- Records for this task:
....

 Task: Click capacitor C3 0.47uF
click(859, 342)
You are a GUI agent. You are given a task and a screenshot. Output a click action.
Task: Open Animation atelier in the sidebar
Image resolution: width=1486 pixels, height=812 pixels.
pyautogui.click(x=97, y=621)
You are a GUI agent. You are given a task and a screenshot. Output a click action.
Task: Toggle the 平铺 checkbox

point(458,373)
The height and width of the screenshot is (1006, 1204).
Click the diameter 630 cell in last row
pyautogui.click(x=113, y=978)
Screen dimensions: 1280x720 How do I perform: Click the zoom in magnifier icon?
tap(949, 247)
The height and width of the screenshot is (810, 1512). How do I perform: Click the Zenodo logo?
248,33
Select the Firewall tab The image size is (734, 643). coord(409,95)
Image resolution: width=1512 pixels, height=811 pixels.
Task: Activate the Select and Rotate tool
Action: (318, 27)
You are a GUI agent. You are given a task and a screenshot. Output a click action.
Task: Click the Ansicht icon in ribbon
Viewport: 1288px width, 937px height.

....

- What the task requires: Copy out all of the entries above, word for word and line for line, with no changes.

- Result:
 Task: Click capacitor C3 0.47uF
click(859, 342)
You are a GUI agent. You are given a task and a screenshot. Output a click action.
Task: Open Animation atelier in the sidebar
Image resolution: width=1486 pixels, height=812 pixels.
pyautogui.click(x=97, y=621)
You are a GUI agent. You are given a task and a screenshot. Output a click action.
Task: Toggle the 平铺 checkbox

point(458,373)
The height and width of the screenshot is (1006, 1204).
Click the diameter 630 cell in last row
pyautogui.click(x=113, y=978)
Screen dimensions: 1280x720 How do I perform: Click the zoom in magnifier icon?
tap(949, 247)
The height and width of the screenshot is (810, 1512). How do I perform: Click the Zenodo logo?
248,33
Select the Firewall tab The image size is (734, 643). coord(409,95)
Image resolution: width=1512 pixels, height=811 pixels.
Task: Activate the Select and Rotate tool
Action: (318, 27)
You are a GUI agent. You are given a task and a screenshot. Output a click action.
Task: Click the Ansicht icon in ribbon
Viewport: 1288px width, 937px height.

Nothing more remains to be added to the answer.